[Stored items]
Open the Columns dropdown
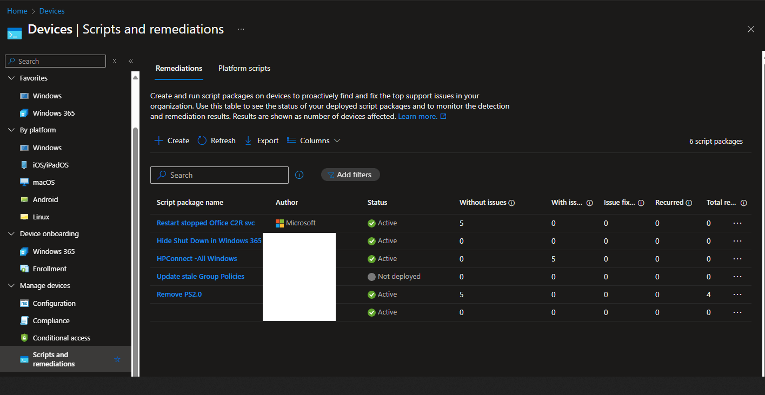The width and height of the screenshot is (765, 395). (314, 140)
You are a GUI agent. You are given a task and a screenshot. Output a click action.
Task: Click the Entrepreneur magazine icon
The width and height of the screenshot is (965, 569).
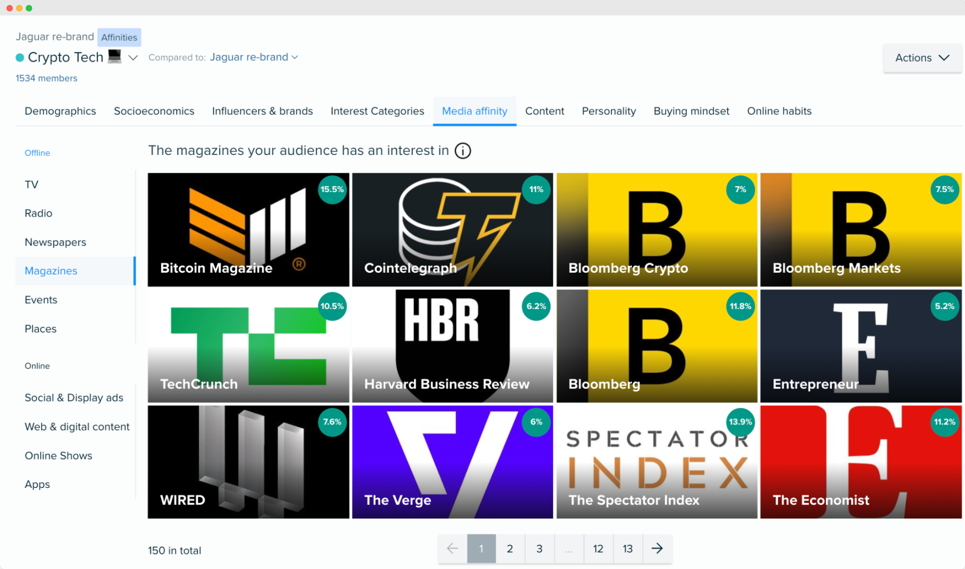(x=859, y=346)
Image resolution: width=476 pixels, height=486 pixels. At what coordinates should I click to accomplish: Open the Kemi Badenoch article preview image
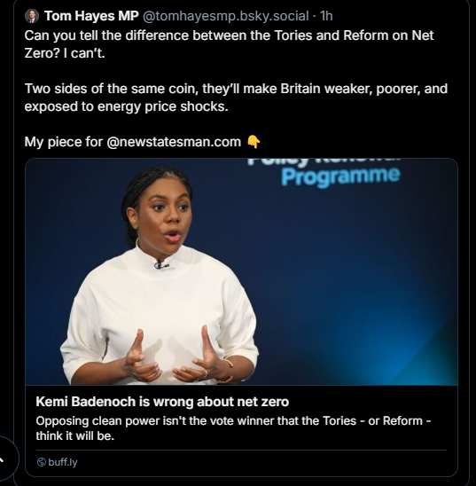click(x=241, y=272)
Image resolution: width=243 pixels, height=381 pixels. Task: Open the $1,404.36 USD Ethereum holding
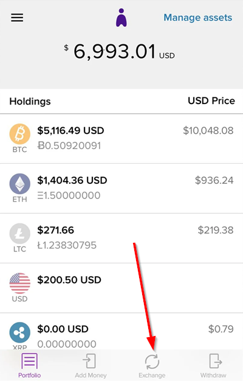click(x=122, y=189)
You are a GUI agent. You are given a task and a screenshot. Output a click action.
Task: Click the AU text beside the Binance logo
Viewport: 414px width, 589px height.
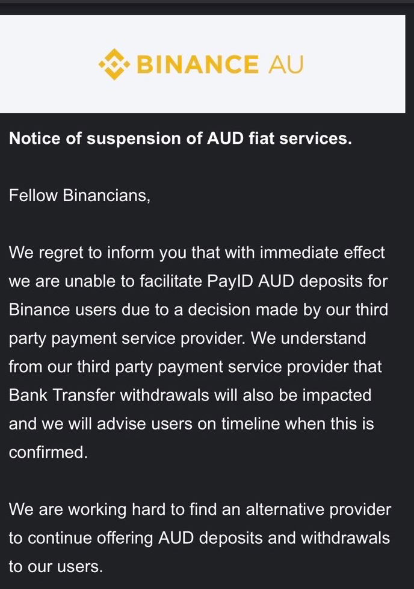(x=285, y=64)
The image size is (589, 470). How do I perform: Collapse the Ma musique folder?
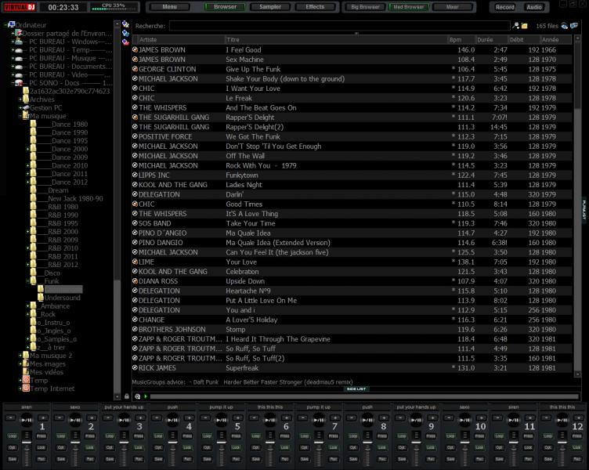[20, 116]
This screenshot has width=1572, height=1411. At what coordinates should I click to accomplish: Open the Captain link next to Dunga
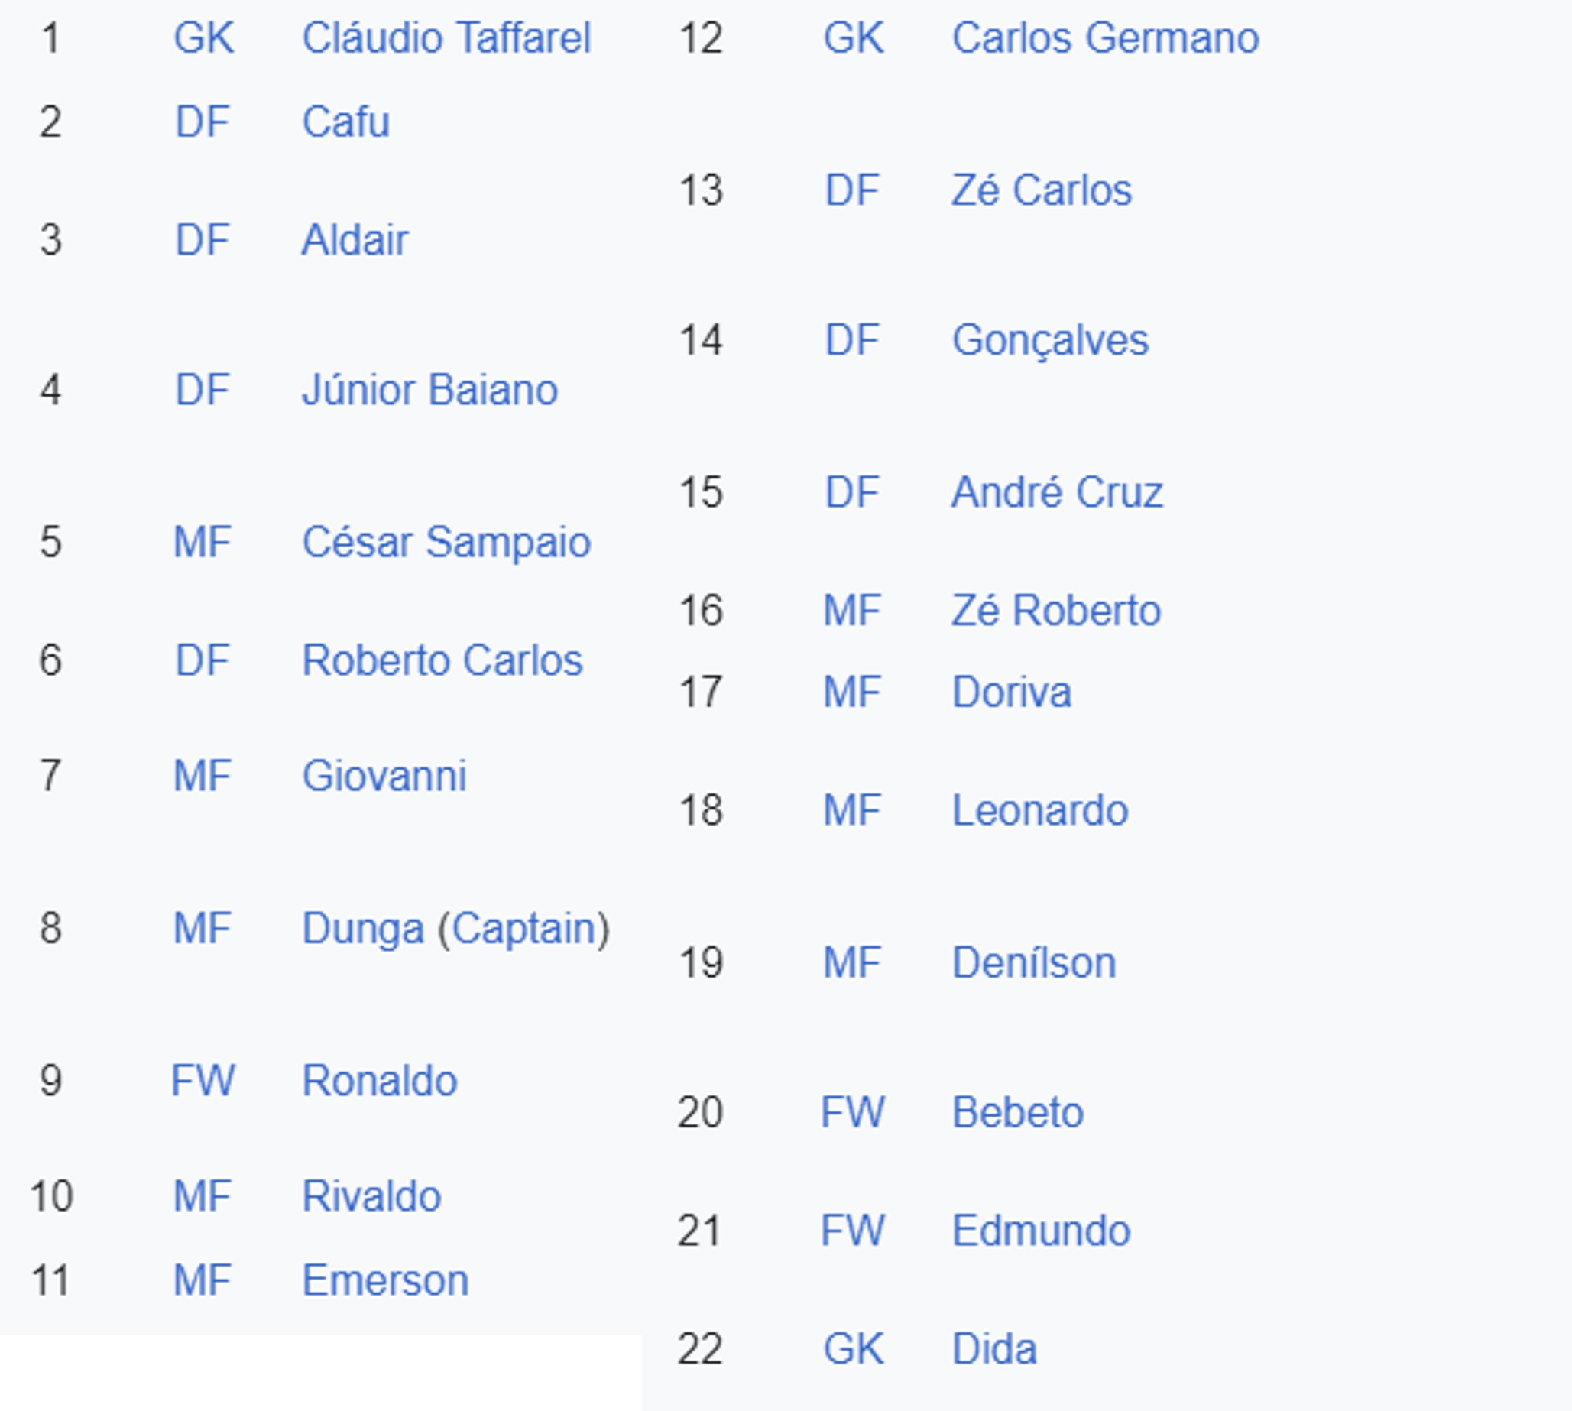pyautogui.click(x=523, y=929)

...

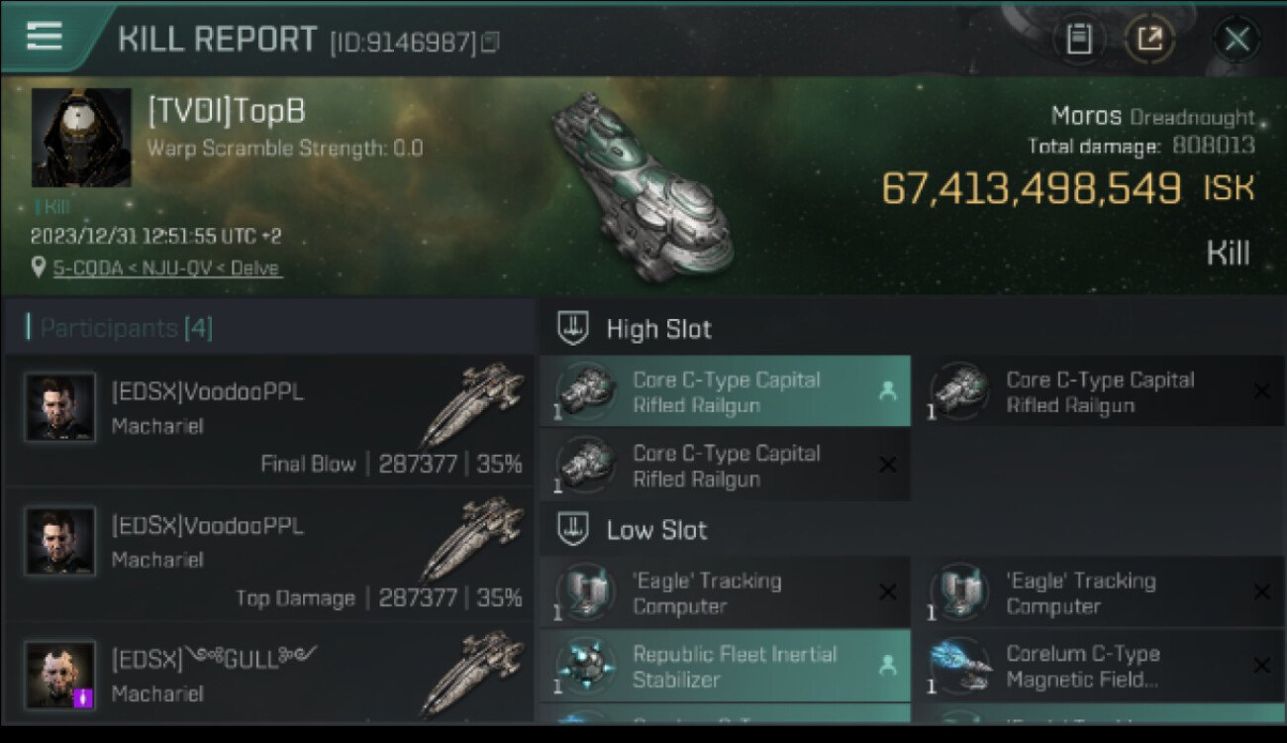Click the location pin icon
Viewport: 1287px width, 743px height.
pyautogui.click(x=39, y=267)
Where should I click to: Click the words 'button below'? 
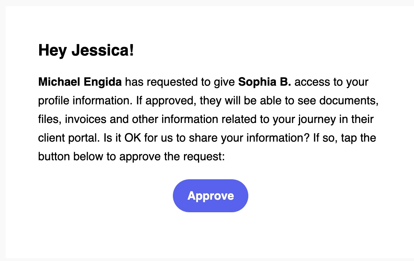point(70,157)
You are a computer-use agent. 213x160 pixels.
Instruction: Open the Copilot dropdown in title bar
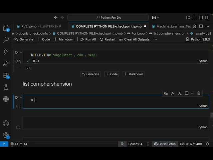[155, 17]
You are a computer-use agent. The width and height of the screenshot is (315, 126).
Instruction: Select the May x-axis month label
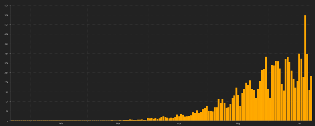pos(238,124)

## Exercise directions
Reproduce every line in the records above that contains the word "agent".

## Solved exercise
You are a GUI agent. You are given a task and a screenshot. Output a click action.
You are a GUI agent. You are given a task and a screenshot. Output a click action.
You are a computer-use agent. 213x160 pixels.
You are a computer-use agent. The width and height of the screenshot is (315, 126).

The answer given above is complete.